M. Jean-Jacques Hyest, président de la commission des lois. Comment cela se fait-il, d’après vous ?

Mme Éliane Assassi. Depuis l’instauration du visa « Balladur » en 1994, près d’un millier de Comoriens meurent chaque année dans des naufrages entre Mayotte et Anjouan, l’île la plus proche.

M. Jean-Jacques Hyest, président de la commission des lois. C’est vrai !

Mme Éliane Assassi. La France engage sa responsabilité dans ces drames, tout autant que dans la gestion désastreuse de l’immigration à Mayotte.

Les chiffres sont éloquents : 13 990 étrangers en situation irrégulière ont été reconduits à la frontière en 2007. Sur ces 13 990 personnes, 13 829 sont Comoriennes. Autrement dit, ces femmes et ces hommes, Comoriens, qui tentent de se rendre sur un territoire qui doit être considéré comme comorien au regard du droit international, sont considérés comme des clandestins chez eux !

Ils se retrouvent pourtant parqués, entassés dans un centre de rétention administrative que la Commission nationale de déontologie de la sécurité, saisie en 2003 par ma collègue Nicole Borvo Cohen-Seat, a jugé « indigne de la République ».

Aujourd’hui rien n’a changé : une vidéo, tournée récemment par un agent de la police de l’air et des frontières, montre en effet que ces Comoriens « clandestins » sont toujours aussi nombreux : 200 pour un nombre de place estimé à 60. Quelques matelas jonchent le sol de deux salles exiguës séparant hommes et femmes ; les enfants dorment à même le sol aux côtés de leur mère : aucun endroit ne leur est spécifiquement adapté ; les restes des repas côtoient les poubelles, etc. Je m’arrêterai là dans cet inventaire de la honte.

Les conditions de rétention sont tout simplement inhumaines.

Le pire est que le rapport d’information souligne qu’« une forte proportion des personnes reconduites aux Comores reviennent à Mayotte à court ou moyen terme » ; comment voulez-vous qu’il en soit autrement puisque les Comoriens ont des liens indéfectibles avec Mayotte !

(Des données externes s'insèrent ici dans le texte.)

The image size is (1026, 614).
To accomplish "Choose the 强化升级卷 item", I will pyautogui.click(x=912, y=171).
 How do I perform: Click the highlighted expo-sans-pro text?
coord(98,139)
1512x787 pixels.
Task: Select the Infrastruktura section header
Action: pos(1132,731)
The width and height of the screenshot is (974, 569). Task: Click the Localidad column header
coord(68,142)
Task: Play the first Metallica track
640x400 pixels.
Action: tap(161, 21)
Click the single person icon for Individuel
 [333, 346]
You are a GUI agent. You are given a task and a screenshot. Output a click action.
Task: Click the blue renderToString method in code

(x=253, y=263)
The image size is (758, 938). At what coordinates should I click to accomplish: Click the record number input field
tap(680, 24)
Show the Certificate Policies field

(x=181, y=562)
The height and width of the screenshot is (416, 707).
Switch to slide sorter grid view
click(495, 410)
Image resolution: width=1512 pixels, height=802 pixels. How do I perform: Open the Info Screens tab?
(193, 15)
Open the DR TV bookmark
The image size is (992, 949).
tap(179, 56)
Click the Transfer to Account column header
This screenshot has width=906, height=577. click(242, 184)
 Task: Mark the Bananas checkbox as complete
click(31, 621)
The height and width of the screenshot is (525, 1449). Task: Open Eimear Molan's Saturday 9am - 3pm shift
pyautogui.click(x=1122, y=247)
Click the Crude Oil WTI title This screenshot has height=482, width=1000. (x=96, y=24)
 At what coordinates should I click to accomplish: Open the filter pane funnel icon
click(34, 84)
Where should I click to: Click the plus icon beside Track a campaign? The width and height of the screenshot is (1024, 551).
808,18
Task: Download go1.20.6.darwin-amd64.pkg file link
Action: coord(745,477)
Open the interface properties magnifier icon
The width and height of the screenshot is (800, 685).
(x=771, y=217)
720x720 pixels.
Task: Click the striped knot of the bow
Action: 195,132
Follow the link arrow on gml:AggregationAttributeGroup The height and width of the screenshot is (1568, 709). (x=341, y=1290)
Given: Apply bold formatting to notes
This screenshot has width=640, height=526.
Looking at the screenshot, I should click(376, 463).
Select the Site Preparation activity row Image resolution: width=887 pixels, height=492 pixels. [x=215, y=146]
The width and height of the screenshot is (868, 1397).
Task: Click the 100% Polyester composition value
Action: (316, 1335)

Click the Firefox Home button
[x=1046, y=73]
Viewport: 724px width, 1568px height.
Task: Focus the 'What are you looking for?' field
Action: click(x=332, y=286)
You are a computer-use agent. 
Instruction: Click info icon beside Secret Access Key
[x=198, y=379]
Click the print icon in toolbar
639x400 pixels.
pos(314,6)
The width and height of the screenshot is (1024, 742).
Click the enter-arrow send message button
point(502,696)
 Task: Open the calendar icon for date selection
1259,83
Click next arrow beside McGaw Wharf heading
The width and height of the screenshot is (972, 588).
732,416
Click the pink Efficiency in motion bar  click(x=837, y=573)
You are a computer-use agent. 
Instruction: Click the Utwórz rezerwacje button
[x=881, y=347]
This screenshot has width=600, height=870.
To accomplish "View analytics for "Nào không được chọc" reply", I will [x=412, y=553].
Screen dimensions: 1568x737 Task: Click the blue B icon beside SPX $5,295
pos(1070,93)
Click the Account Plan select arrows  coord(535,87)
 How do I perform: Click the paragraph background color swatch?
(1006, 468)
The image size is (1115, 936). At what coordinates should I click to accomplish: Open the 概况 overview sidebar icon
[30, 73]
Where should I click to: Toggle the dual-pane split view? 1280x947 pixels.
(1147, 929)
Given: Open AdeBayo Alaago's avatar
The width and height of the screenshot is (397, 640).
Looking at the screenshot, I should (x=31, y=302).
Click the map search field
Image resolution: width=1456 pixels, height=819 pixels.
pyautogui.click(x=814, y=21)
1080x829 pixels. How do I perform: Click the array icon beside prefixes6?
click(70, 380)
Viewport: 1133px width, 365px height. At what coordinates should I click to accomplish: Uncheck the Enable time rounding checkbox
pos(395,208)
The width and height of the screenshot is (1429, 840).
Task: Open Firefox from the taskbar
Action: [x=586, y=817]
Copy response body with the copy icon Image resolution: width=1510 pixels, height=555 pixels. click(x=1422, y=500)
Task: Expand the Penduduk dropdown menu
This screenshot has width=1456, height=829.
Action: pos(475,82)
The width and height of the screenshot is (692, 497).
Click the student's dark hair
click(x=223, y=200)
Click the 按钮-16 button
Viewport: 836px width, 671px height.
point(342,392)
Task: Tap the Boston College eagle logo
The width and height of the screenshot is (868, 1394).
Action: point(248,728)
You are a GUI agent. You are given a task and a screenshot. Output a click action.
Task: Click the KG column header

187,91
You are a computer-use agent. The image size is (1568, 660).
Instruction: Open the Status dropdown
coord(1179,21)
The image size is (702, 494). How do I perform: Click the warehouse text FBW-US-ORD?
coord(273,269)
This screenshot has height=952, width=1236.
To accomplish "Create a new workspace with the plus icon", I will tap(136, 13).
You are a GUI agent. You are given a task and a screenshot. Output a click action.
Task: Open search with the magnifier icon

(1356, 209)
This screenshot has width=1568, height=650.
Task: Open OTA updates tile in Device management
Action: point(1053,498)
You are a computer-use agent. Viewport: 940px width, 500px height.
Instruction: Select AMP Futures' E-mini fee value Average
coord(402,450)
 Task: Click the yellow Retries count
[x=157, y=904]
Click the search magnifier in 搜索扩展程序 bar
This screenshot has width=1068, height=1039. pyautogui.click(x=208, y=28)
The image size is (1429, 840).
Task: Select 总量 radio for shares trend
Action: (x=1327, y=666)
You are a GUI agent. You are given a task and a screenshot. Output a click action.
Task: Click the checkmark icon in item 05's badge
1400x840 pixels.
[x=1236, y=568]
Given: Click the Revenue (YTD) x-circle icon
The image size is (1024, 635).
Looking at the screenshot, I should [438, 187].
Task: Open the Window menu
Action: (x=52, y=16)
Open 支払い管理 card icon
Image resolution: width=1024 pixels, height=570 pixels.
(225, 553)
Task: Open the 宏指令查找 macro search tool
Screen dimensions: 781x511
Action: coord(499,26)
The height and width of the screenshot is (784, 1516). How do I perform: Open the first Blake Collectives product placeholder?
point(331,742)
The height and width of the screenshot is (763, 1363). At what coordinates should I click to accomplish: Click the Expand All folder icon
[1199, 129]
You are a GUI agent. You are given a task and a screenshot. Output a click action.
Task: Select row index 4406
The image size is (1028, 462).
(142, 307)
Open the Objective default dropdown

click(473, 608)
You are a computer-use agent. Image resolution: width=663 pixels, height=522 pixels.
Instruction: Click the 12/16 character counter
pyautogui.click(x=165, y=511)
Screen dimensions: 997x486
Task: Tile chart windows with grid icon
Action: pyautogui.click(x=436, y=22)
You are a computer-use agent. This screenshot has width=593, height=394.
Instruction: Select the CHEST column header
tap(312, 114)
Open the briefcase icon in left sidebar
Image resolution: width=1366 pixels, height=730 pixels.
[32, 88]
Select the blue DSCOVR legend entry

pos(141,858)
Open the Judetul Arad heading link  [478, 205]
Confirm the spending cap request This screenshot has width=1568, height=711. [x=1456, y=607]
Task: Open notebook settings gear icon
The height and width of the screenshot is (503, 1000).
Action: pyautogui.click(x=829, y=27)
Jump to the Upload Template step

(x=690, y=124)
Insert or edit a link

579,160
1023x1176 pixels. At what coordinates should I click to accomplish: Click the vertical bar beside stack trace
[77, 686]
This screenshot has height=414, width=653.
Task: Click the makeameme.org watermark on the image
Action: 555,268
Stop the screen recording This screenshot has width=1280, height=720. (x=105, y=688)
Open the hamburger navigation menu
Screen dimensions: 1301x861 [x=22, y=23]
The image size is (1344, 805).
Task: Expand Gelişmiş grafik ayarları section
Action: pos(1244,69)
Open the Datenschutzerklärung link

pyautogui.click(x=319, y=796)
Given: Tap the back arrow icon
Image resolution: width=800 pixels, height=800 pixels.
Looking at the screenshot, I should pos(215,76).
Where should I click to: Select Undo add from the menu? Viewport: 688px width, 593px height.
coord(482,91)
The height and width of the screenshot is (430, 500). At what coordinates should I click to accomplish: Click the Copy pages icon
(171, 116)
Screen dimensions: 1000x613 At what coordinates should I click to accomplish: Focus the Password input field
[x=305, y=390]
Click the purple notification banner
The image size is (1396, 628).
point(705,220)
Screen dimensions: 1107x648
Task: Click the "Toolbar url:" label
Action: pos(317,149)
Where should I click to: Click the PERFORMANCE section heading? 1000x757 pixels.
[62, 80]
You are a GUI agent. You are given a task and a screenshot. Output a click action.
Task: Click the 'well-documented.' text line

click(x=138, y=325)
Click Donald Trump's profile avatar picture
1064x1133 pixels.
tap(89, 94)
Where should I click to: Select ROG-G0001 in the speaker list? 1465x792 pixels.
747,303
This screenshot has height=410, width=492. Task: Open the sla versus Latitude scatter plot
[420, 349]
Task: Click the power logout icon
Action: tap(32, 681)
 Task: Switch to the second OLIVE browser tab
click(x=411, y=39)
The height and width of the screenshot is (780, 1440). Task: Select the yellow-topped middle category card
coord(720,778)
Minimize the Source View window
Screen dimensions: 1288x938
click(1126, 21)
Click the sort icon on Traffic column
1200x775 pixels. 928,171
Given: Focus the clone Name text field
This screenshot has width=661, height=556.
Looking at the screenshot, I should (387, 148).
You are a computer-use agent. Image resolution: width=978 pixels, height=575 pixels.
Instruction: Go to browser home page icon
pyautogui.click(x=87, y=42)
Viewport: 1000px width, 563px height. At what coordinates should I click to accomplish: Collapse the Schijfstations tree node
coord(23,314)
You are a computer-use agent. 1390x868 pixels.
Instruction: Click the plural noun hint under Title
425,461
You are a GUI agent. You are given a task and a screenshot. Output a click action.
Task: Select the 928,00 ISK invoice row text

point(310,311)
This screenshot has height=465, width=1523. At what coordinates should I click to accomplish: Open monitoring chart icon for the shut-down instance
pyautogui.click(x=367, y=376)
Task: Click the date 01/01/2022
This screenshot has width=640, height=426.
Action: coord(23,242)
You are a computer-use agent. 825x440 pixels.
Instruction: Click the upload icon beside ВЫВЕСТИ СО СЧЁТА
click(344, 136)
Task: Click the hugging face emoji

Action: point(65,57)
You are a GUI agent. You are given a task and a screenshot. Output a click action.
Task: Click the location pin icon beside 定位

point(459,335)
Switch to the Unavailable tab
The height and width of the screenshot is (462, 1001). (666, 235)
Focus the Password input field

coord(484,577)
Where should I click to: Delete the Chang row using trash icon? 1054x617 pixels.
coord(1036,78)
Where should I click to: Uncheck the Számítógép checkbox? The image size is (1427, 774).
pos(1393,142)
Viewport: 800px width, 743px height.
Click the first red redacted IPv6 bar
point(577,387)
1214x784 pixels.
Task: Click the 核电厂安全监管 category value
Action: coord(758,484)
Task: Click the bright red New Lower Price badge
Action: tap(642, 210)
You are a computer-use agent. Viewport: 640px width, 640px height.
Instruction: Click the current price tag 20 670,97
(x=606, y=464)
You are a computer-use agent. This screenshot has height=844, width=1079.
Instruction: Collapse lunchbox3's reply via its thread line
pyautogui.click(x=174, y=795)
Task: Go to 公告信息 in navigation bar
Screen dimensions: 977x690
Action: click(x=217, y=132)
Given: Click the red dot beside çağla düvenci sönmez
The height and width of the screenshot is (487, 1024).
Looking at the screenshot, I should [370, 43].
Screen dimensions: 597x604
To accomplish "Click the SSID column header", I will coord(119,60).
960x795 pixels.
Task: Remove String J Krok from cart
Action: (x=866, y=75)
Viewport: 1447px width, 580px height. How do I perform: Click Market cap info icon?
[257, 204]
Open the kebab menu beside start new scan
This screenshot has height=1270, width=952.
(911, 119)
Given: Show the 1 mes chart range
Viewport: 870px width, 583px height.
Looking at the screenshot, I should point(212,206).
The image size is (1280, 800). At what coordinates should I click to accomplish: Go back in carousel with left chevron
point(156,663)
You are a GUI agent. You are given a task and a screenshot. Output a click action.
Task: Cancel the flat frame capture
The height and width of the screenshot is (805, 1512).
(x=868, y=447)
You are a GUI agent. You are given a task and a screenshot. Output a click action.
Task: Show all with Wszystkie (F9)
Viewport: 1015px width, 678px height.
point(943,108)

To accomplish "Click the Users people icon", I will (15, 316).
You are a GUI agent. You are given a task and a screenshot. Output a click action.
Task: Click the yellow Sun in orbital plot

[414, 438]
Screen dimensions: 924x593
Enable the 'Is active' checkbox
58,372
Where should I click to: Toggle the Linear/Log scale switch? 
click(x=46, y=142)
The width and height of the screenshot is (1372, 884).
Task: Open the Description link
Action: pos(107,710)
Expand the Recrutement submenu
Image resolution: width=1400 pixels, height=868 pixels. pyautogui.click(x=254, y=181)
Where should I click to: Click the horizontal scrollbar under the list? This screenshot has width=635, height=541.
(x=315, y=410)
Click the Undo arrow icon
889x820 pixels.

La départementalisation ne réglera en rien ce problème, puisqu’elle va accroître les écarts entre les populations des trois îles des Comores et Mayotte.

Si Mayotte devait devenir un département d’outre-mer, l’avenir qui se profile n’est en rien porteur d’espoir pour la population mahoraise.

En effet, l’assimilation au corpus républicain devra supposer, selon les termes du rapport, « un effort d’acculturation » ; le but est donc bien de couper tout lien culturel avec les îles sœurs d’Anjouan, de Grande Comore et de Mohéli, en contradiction avec les résolutions de l’ONU.

De plus, d’un point de vue social, c’est une départementalisation au rabais qui est prévue par le Gouvernement. Je pense notamment à la mise en œuvre du RMI et du SMIC, qui va se faire non seulement de manière progressive mais, de surcroît, sur une base inférieure à celle qui est applicable en métropole.

Sous prétexte que « la départementalisation ne doit pas […] ajouter des bouleversements et des frustrations provoqués par une élévation artificielle des niveaux de vie », selon les termes du rapport d’information, il ne paraît « pas envisageable que les habitants de Mayotte disposent immédiatement de l’ensemble des transferts sociaux en vigueur dans les départements de métropole ».